Today, and for the rest of Lent with the exception of Sundays, Vespers are not sung at the usual time in the afternoon but are sung before lunchtime. A rubric in the Spring volume of the Breviary, before first Vespers of the first Sunday of Lent, states:
Hodie et deinceps usque ad Sabbatum sanctum, exceptis diebus Dominicis, Vesperae dicuntur ante comestinonem, etiam in Festis.An English translation of the above, from the Stanbrook Abbey English edition of The Roman Breviary:
On this day, and thereafter until Holy Saturday, except on Sundays, Vespers are said before the principal meal at midday, even on Feasts.

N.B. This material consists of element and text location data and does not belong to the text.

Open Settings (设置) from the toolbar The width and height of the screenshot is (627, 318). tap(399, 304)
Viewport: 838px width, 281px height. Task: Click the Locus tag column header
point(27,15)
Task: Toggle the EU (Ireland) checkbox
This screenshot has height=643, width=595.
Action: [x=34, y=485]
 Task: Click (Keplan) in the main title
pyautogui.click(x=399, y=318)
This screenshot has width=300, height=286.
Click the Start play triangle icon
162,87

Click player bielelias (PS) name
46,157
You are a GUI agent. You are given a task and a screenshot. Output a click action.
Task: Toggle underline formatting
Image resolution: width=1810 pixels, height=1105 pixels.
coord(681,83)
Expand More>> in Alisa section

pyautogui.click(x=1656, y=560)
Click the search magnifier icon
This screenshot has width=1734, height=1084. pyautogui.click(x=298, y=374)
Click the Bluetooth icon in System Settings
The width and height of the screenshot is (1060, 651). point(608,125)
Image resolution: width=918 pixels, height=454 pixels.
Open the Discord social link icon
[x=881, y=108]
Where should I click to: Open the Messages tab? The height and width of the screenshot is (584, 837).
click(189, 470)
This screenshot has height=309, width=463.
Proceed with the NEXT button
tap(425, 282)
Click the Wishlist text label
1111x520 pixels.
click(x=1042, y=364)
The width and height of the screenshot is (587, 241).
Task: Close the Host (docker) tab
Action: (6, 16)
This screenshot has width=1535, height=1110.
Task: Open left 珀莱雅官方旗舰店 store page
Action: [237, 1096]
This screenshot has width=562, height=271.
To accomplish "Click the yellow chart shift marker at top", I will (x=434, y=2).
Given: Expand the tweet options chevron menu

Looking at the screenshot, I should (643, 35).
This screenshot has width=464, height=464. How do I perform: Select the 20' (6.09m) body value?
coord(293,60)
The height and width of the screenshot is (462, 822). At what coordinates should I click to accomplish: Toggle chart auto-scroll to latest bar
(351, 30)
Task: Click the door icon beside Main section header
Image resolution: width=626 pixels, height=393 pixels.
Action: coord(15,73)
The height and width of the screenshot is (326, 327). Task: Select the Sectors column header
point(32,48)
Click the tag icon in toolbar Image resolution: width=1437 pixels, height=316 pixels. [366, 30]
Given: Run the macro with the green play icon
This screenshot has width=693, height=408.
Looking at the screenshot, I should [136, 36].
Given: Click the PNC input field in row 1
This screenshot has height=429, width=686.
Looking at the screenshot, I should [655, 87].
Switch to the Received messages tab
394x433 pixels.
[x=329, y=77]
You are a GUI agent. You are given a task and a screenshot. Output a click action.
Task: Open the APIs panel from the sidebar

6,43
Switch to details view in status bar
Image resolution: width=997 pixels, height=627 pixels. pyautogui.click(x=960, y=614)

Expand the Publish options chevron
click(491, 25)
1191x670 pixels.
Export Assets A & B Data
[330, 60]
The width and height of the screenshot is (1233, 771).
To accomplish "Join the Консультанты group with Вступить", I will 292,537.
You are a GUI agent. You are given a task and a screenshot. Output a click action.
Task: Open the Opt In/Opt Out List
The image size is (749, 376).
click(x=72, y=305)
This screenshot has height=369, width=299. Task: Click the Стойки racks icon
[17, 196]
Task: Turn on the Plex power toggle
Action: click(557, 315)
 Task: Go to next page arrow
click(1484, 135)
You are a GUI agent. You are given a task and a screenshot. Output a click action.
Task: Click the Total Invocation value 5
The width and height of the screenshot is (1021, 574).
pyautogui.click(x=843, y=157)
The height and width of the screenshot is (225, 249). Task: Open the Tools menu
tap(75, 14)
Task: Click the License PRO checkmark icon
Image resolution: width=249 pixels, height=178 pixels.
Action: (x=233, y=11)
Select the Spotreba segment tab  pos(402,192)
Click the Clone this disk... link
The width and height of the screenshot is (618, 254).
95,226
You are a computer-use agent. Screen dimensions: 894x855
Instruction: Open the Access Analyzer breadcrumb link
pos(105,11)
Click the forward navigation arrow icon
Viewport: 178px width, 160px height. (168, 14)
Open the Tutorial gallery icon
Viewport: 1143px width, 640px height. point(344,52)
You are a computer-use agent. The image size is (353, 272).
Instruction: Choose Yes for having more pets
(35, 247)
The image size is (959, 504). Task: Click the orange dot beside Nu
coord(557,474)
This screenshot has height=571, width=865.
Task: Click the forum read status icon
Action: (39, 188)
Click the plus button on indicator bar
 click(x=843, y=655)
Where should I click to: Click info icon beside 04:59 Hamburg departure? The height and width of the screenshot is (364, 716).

This practice, much criticised by the reformers of the twentieth century Liturgical Movement, and indeed by some aliturgical folk today, was popularly associated with the practice of fasting. However, a contrary view, and one I share, would be that the practice represents a symbolic inversion of time as a consequnce of the Fall, with the restoration of 'normality' with the victory of the LORD at Easter. The practice is not confined to the Roman (or other Western rites) as it is found in the East too. A Google search of the times for the Liturgy of the Pre-Sanctified Gifts will reveal many Orthodox Churches serving this Liturgy, with its integral Vespers, on Wednesday and Friday mornings.
Vespers this morning are Second Vespers of the feast of St. Matthias the Apostle. The antiphons Juravit Dominus etc are sung with psalms 109, 112, 115, 125 & 138. The Office hymn is Exsultet orbis gaudiis. After the collect of the feast a commemoration was sung of the Sunday. The antiphon on the Magnificat is Tunc invocabis etc, the versicle Angelis suis Deus mandavit de te and the respond Ut custodiat te in omnibus viis tuis (referring to the LORD's days in the desert) followed by the collect Deus, qui Ecclesiam tuam etc. The Suffrage is omitted as St. Matthias is a double feast. The Angelus is sung, after Vespers, standing. At Compline (sung at the usual time) the Dominical preces were omitted.